* [Aufgabenstellung]:
Schreib bitte den folgenden Artikel über den neuen Yaris der guatemaltekischen Kriminalpolizei vollständig und wortgetreu ab.

* [Artikel]:
Der funkelnagelneue Yaris, ausgestattet mit einem satellitengestützten Ortungssystem, war erst wenige Tage zuvor der guatemaltekischen Kriminalpolizei übergeben und der Abteilung zur Bekämpfung des organisierten Verbrechens zugeordnet worden. Luis Arturo Herrera, der Chef dieser Abteilung, hatte sich an diesem Morgen um 9.46 Uhr mit dreien seiner Mitarbeiter in diesen Wagen gesetzt. Eine Viertelstunde zuvor hatte er auf seinem Diensthandy einen Anruf aus El Salvador erhalten. Der Anrufer beschrieb ihm den Wagen Pichintes: Marke, Modell, Farbe, Nummernschild. Er sagte, drei der Insassen würden sich als Abgeordnete des Zentralamerikanischen Parlaments zu erkennen geben, der vierte sei der Fahrer. Bevor Herrera mit seinen Männern zum neuen Yaris eilte, sagte er den anderen in seiner Abteilung, er werde im Osten des Landes eine Bande von Lastwagenräubern jagen. Dort verschwindet so gut wie täglich ein vollbeladener Sattelschlepper.

* [Einträge im Datensatz]:
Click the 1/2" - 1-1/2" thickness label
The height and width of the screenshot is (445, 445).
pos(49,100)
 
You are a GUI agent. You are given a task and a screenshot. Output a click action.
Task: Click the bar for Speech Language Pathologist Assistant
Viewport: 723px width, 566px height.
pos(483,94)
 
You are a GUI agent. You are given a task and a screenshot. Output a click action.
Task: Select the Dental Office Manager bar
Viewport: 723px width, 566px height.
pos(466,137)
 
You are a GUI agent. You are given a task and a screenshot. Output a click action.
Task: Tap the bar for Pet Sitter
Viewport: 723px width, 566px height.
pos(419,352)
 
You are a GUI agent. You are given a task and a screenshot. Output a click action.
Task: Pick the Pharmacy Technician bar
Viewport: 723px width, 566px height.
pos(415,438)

...

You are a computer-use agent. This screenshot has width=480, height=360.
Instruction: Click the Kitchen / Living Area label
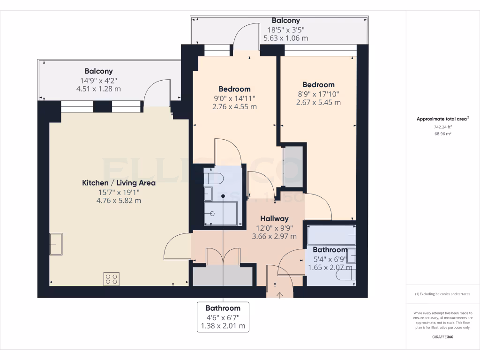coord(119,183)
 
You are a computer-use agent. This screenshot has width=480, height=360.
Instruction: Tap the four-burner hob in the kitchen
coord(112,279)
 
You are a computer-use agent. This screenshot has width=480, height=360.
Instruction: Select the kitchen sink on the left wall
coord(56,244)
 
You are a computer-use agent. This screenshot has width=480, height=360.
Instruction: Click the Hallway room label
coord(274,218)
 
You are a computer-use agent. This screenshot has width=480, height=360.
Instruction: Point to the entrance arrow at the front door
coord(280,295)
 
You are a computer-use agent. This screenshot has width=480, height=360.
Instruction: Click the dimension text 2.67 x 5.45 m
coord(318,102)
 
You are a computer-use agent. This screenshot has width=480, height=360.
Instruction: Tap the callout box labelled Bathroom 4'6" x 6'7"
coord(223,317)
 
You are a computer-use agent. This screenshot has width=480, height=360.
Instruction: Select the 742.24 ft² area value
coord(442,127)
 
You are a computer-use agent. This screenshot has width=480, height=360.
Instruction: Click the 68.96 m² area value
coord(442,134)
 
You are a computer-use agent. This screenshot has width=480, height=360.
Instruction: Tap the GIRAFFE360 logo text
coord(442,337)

==

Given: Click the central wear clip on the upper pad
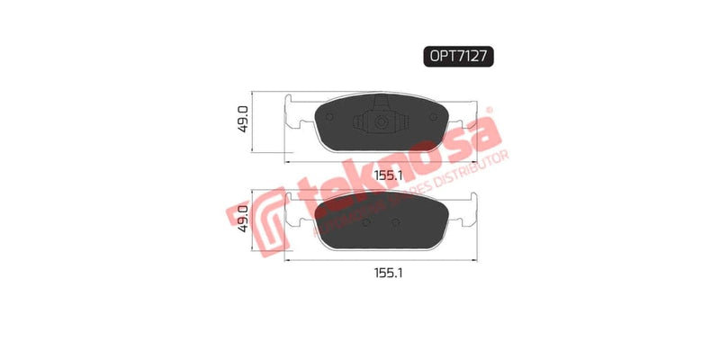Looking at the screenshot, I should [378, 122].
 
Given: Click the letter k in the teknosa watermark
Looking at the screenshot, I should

* [Lösung der Aufgabe]:
Der funkelnagelneue Yaris, ausgestattet mit einem satellitengestützten Ortungssystem, war erst wenige Tage zuvor der guatemaltekischen Kriminalpolizei übergeben und der Abteilung zur Bekämpfung des organisierten Verbrechens zugeordnet worden. Luis Arturo Herrera, der Chef dieser Abteilung, hatte sich an diesem Morgen um 9.46 Uhr mit dreien seiner Mitarbeiter in diesen Wagen gesetzt. Eine Viertelstunde zuvor hatte er auf seinem Diensthandy einen Anruf aus El Salvador erhalten. Der Anrufer beschrieb ihm den Wagen Pichintes: Marke, Modell, Farbe, Nummernschild. Er sagte, drei der Insassen würden sich als Abgeordnete des Zentralamerikanischen Parlaments zu erkennen geben, der vierte sei der Fahrer. Bevor Herrera mit seinen Männern zum neuen Yaris eilte, sagte er den anderen in seiner Abteilung, er werde im Osten des Landes eine Bande von Lastwagenräubern jagen. Dort verschwindet so gut wie täglich ein vollbeladener Sattelschlepper.